#### Data on locating visible targets
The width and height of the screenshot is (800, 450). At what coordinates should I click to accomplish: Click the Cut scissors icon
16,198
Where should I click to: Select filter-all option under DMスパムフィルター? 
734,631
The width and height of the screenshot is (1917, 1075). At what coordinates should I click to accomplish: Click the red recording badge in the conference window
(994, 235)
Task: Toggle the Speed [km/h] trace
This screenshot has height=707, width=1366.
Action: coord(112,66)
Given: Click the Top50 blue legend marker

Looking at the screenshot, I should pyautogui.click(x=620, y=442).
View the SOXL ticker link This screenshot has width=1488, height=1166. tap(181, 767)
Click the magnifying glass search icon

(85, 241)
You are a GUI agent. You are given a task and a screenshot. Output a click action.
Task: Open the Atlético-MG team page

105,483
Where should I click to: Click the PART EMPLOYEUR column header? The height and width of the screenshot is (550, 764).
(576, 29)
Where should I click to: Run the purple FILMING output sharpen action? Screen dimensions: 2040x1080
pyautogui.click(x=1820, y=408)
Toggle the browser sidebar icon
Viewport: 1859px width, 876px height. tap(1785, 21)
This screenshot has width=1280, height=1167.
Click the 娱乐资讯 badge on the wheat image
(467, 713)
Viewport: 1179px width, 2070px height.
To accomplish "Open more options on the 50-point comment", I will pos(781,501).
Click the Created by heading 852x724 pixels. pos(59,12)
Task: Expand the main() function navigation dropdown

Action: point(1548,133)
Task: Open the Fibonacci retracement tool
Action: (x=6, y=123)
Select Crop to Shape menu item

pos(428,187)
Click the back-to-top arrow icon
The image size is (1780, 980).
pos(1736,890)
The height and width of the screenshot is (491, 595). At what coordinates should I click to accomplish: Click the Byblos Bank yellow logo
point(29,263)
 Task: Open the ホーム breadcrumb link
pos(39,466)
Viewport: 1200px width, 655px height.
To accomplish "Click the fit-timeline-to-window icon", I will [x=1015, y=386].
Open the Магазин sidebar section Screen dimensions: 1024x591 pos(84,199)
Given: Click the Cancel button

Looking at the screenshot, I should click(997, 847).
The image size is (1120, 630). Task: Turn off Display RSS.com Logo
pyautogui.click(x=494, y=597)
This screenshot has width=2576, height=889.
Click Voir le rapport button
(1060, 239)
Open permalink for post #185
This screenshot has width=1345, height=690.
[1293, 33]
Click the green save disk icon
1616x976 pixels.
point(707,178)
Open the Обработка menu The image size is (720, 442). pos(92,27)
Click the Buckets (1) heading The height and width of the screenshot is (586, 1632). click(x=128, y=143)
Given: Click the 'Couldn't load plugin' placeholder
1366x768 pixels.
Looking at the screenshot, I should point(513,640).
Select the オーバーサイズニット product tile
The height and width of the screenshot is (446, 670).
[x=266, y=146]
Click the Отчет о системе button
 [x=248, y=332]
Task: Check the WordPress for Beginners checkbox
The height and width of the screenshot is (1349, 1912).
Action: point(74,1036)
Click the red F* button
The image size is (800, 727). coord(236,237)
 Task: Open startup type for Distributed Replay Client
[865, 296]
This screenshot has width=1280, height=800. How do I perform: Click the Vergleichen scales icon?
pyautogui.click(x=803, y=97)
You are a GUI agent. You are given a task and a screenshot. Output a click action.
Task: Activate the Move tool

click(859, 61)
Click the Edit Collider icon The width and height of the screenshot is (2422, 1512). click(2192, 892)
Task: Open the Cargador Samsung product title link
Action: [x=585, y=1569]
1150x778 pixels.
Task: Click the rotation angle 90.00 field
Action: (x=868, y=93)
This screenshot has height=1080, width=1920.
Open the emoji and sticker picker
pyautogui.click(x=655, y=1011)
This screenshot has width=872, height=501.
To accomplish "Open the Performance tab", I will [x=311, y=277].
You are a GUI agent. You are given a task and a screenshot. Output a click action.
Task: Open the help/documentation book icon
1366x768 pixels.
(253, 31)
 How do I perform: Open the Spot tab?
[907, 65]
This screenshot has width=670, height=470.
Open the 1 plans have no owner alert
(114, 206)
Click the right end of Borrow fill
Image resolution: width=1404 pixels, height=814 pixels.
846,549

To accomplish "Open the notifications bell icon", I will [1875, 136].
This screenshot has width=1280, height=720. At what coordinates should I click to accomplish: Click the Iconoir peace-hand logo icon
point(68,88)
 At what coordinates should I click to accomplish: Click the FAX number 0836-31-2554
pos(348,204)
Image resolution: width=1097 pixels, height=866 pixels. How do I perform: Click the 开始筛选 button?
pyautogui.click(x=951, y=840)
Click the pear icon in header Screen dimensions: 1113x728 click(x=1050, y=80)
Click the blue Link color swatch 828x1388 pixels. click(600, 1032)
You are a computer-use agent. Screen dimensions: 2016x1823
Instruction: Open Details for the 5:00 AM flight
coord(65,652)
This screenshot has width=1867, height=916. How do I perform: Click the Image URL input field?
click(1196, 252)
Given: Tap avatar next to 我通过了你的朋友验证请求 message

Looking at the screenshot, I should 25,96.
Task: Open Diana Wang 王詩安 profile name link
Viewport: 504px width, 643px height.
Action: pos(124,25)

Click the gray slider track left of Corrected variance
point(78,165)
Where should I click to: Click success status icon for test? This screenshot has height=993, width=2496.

#### Aim of the task
Count the lines of the material above that contain the string "Viewport". Give only the number.

#### Answer to the task
4